Over: Cornets de Groot, Intieme optiek, Den Haag, Rotterdam, 1973. Eerder in: Dietsche Warande & Belfort, 119e jrg., nr. 1 (jan 1974), p. 54-60.
[p. 137]
Cornets de Groot wil als essayist ’terug naar het begin’. Hij heeft in een paar publikaties een discussie willen aangaan met academici over literaire problemen, die hij op academische manier meende te moeten behandelen. Het is hem kwalijk bekomen. Doordat academici hem steevast in zijn dromengebied terugjoegen, is hij uit zijn dromen ontwaakt: voortaan geen academische problemen meer, nu overigens problemen het recht verloren hebben academisch te zijn (Voorwoord tot Intieme optiek. Een feuilleton-essay. Nieuwe Nijgh Boeken 52. ‘s-Gravenhage/Rotterdam, Nijgh & Van Ditmar, 1973, 140 blz.). Zoals N. Chomsky in zijn boek over de Amerikaanse campusmandarijnen schreef dat zij zich al compromitteren doordat zij problemen neutraliserend tot academische onderzoeksmaterie promoveren, zo meent De Groot, die er stilaan de buik van vol heeft, dat hij – niet zozeer op grond van maatschappijkritische, maar van wetenschapstheoretische overwegingen – niet langer zijn kostbare vrije tijd kan besteden aan het in Nederland nog altijd exclusief-aanvaardbaar geachte academische geklets over literatuur. Het anti-academische alternatief is de intieme optiek. Laat ons eerst even analyseren in welke opzichten de intieme optiek zich aandient als anti-essayistiek.
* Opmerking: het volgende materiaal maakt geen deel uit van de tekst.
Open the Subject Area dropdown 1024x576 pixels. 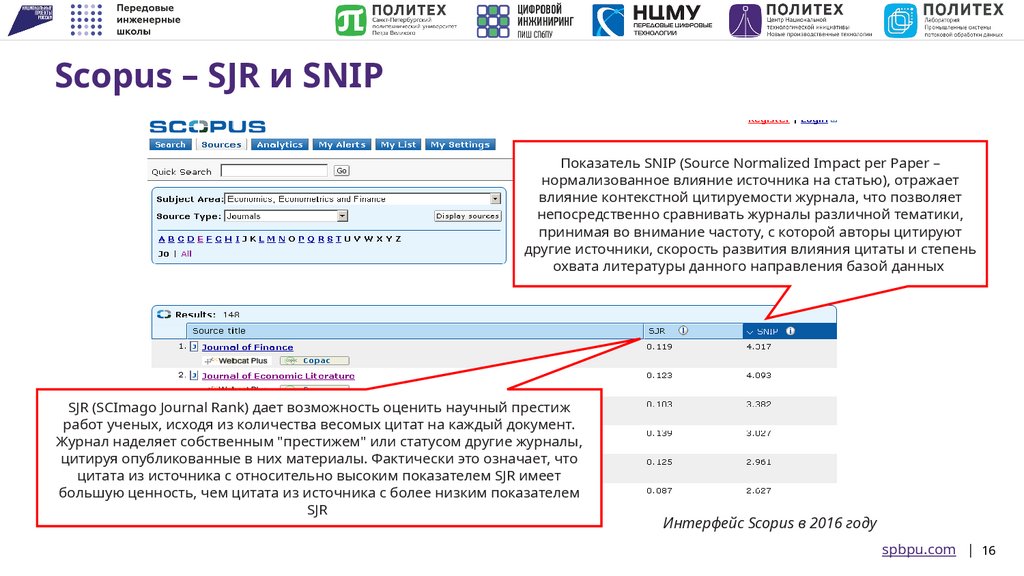(x=496, y=199)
De intieme optiek stelt zich om te beginnen op tegen het academische vakspecialisme, hoe de wetenschappelijke methoden die in Nederlandse academische milieus in trek waren of zijn, ook mogen heten: close reading, structuralisme, transformationalisme, generatieve semantiek, archetypologie . . . Diepzeeduikers van de laatste lichting, die naar de diepste oercellen van de zin en de discursus aan het vissen zijn, beregelen ultieme nucleaire of intra-atomaire relaties, maar, zo merkt De Groot op, ‘waarom kleedt zich onze geliefde in een jurk, als ze zou kunnen volstaan met ons het patroon ervan te tonen?’ (33). Hij vraagt zich af welke de relevantie is van dergelijke ‘logikofilosofische ideeën’ voor de omgang met poëzie (34). Van Dalelief, die al voor zoveel moest opdraaien, kan het niet verhelpen als de lezer komt te staan voor een combinatie bij Lucebert als ‘oh dans, als de lopende borst van genot’. Zolang het academisme in Nederland de wet stelt, aldus De Groot, is het maar
[p. 138]
normaal dar iemand als Vestdijk in Nederland geen hoogleraar kan worden (19) … De Groots antioptiek bekampt verder het wetenschapsmodel waarmee het Nederlandse academisme zich vereenzelvigt. Dat model steunt op regels en criteria als abstractie, reductie, algemeengeldigheid, objectiviteit (daar komen we nog op terug). Die opvatting van wetenschap als een systeem van herhaalbare (leerbare, navolgbare) abstracties heeft ‘de papegaaieziekte der geleerden’ (2) en ‘het ostracisme der schriftgeleerden’ (29) tot gevolg. Bovendien werken zij angstvallig en beaat historisch, terwijl Cornets de Groot zich de vrijheid van een ludiek antihistorisme permitteert. De eerste de beste idioot weet toch dat hij sch… heeft aan dat soort van wetenschap (135), waarvan De Nieuwe Taalgids voor hem het afschrikwekkende symbool is geworden. Nog een andere even sullige categorie van tegenstanders vormen de gehate literaten. Dat fijn zielloze lui die de Fachwerkstructuren van de tekst tot voorwerp van kritische analyse maken. Hun visies zijn De Groot ’te loszinnig, te onnozel, te immoreel’ (28). Tegen hen reageerde hij ‘onbekrompen intolerant’ (ibid). De immorele literaten, tezamen met sommige Stanzeldiscipelen, sommige zittenblijvers en stotteraars (128, noot, en 130) hebben geen feeling voor het labyrint, voor de open ruimte en de afgrond, die De Groot zo dierbaar zijn. Binnen die ingroup van insiders regeren alleenzaligmakende afspraken en normen; de outsider is absoluut nietswaardig. Met de mentaliteit van de (bij bepaling mentaliteitsbestendigende) ingroup verbindt De Groot ten slotte de machtspositie der regenten, een laatste burcht waartegen hij de intieme optiek agressief opstelt. Intieme optiek valt een mentaliteit van onderdrukking en terreur aan, m.a.w. een autoritaire mentaliteit van Enig Ware Normen en verrekte gelijkhebberij. De Groot rebelleert tegen de machthebbers die hun repressief gelijk steunen op het aanroepen van autoriteiten, o.m. die van de ingroup, terwijl hij zichzelf allereerst ‘het veroveren van inzicht’ tot doel stelt (29, 129 en 137).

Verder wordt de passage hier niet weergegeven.